The Iron Bank, too, escalated its financial warfare. They abruptly called in all outstanding debts from the city of Pentos, a major trading partner of Baelon's Valyrian Protectorate, threatening to bankrupt the Pentoshi Magisters unless they immediately renounced all treaties with Baelon and joined Braavos in an anti-Targaryen alliance. This move was designed to create a new war front for Baelon, to stretch his resources, and to demonstrate the Iron Bank's far-reaching power to cripple even large city-states.
The Fire Within, A Storm Approaching
Baelon received these reports in his Meereenese war room, the Ignis Shard pulsing faintly on its plinth beside him, its fiery glow a stark contrast to the chilling news from Braavos. The Titan stepping forth, the ice-cutters, the ultimatum to Pentos – these were not the actions of a foe on the verge of collapse, but of a cornered, ancient power lashing out with all its remaining strength and hidden ingenuity.
He felt the familiar, cold rage stir within him, the Voldemort persona relishing the escalating conflict, the sheer scale of the forces now arrayed against him. But beneath the rage, there was also a new, deeper current of power flowing from his connection to the Ignis Shard, a sense of alignment with a fundamental force that made even the Titan of Braavos seem… manageable.

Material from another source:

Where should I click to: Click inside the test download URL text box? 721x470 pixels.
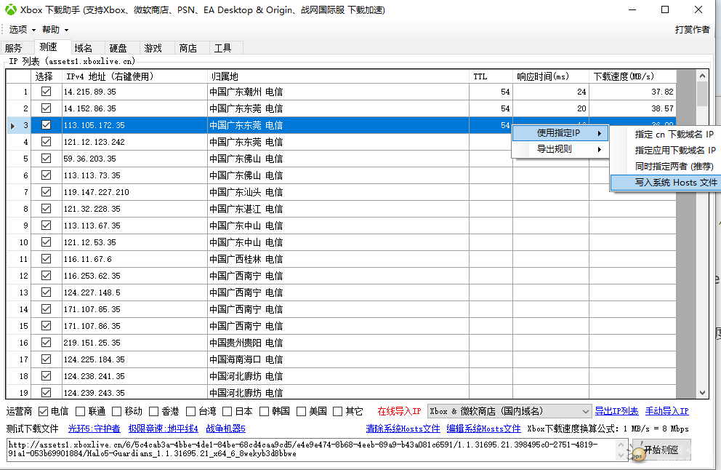coord(313,448)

"They grow desperate, Lord Larys," Baelon said, his voice calm, almost serene, yet his eyes burned with the Shard's reflected fire. "Their bronze giant takes a step, their bankers issue threats, their ships learn new, cold tricks. They believe these are signs of their enduring strength. They are, in fact, the spasms of a dying beast."
He rose, picking up the Ignis Shard. It felt warm, almost alive, in his grasp, its power thrumming in sympathy with his own heightened resolve.

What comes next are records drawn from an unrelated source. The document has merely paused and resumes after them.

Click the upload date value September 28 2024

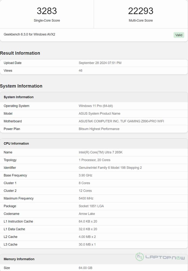100,63
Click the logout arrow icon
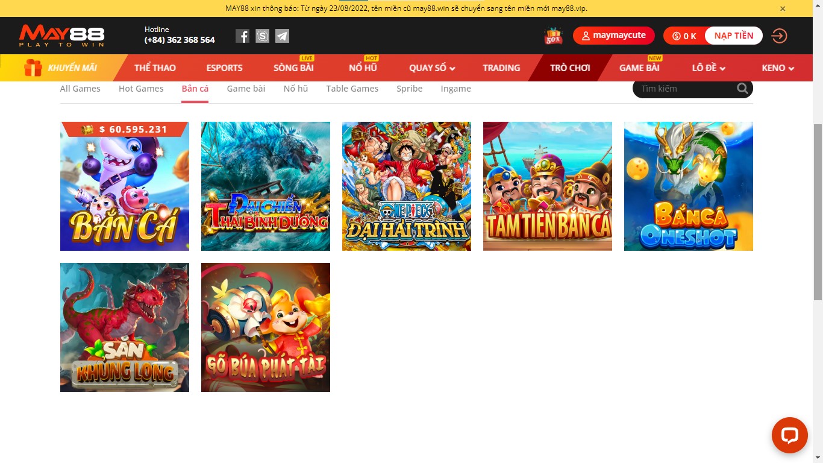The width and height of the screenshot is (823, 463). 779,36
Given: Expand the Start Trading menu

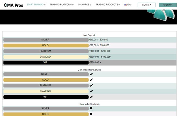Looking at the screenshot, I should pos(36,5).
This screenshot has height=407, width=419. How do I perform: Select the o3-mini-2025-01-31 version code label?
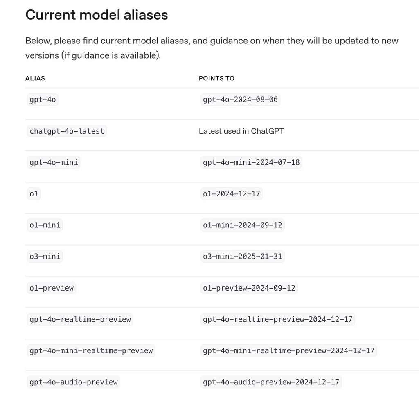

"Aemond will cleanse the Iron Islands of their Drowned God's taint and hunt our elusive 'Echo'," he declared. "Lord Tarly will purge the Vale and the Fingers. The Iron Bank's maneuverings with Pentos will be… addressed. Archmaester Vaellyn, your research into the Titan's Heart-Core and these new ice weapons is now of paramount importance. Find their weaknesses. Find how their cold fire can be unmade, or turned against them."

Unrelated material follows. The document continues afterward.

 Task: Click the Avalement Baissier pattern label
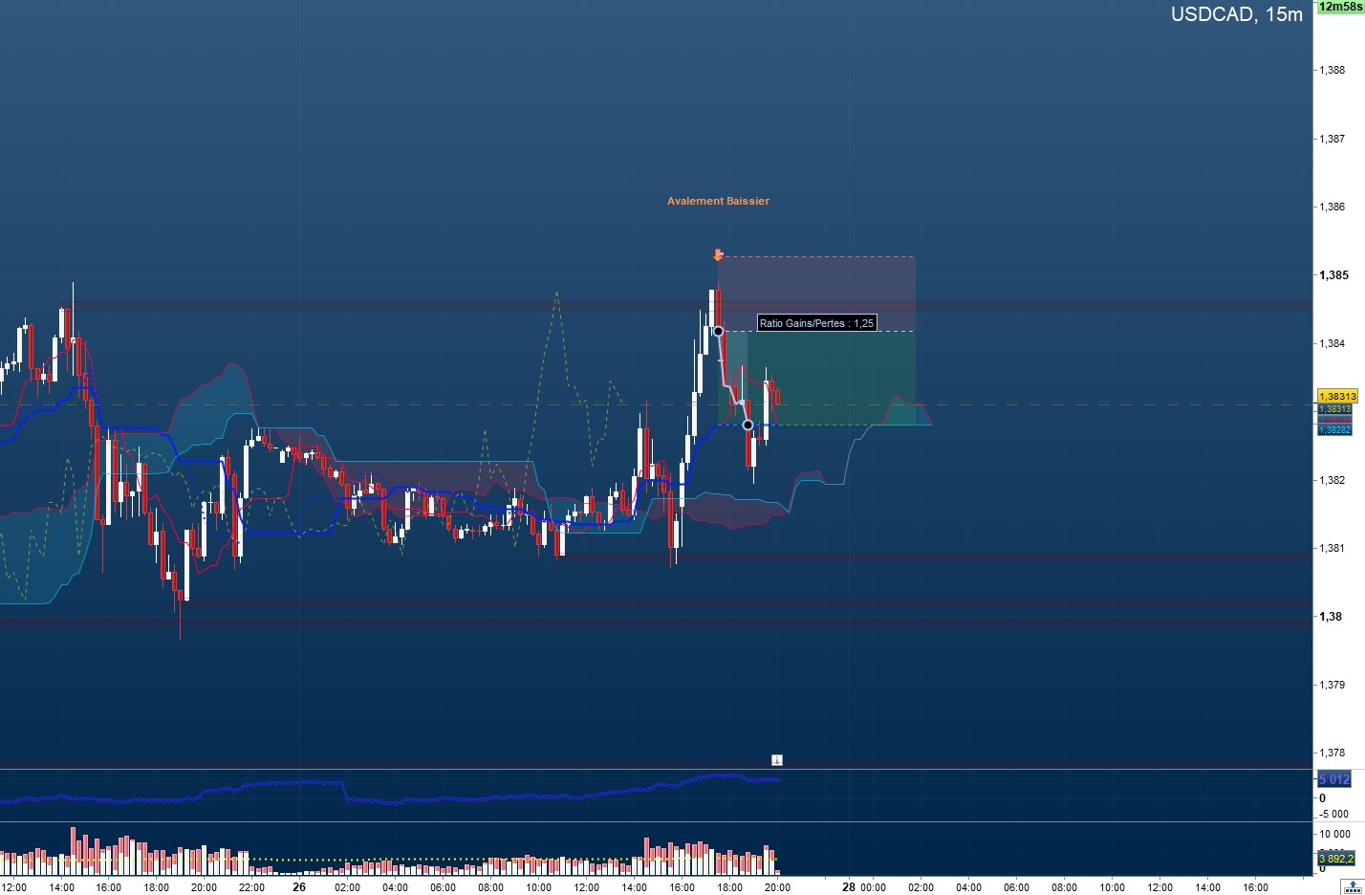click(x=718, y=201)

He then turned his gaze towards a map of the Narrow Sea, his finger tracing a direct line from Meereen towards Braavos itself.
"But their grandest gesture, their awakened Titan… that requires a more personal response." A slow, terrible smile spread across his lips. "It seems my journey north has granted me a new appreciation for… dialogues with ancient things. Perhaps it is time I had a conversation with this 'bound spirit' that animates their colossal guardian. Perhaps it, too, yearns for a different kind of… permanence."
The fire within him, augmented by the Shard of Cinderfell, burned brighter than ever. The war without was escalating, Braavos unleashing its most desperate and dangerous assets. But Baelon Targaryen, the Serpent King, armed with the fury of a primordial god and the intellect of an undying sorcerer, was more than ready to meet their storm. He would not just weather it; he would consume it, and from its ashes, his eternal empire would rise, unchallenged. The Titan had taken a step. Soon, it would learn to kneel.